■ Required work:
Provide the number of lines in the records that hold the string "each", without any other words.

*** Material to process ***

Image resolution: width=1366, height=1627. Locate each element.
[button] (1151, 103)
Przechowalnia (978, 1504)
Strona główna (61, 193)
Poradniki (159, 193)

*** End of Material to process ***
*** Material to process ***

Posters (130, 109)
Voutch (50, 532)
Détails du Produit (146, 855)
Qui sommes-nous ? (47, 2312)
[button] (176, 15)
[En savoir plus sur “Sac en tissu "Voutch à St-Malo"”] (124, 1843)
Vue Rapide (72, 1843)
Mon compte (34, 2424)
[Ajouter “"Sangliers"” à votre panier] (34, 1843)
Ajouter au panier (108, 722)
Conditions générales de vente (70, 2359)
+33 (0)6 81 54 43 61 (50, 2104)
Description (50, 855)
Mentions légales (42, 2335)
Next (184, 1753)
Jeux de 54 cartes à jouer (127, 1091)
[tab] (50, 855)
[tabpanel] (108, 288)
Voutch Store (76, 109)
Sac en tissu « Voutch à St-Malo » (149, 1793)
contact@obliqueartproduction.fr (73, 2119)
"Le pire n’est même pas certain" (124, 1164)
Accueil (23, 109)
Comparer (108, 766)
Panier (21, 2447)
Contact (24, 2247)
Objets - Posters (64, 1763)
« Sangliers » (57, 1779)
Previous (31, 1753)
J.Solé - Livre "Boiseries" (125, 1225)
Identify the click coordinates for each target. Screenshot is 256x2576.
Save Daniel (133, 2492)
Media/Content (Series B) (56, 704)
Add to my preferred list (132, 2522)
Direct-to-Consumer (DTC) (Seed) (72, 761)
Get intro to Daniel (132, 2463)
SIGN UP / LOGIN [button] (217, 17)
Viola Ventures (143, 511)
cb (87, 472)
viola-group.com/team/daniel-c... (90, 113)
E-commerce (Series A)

*** End of Material to process ***

■ Solution below:
2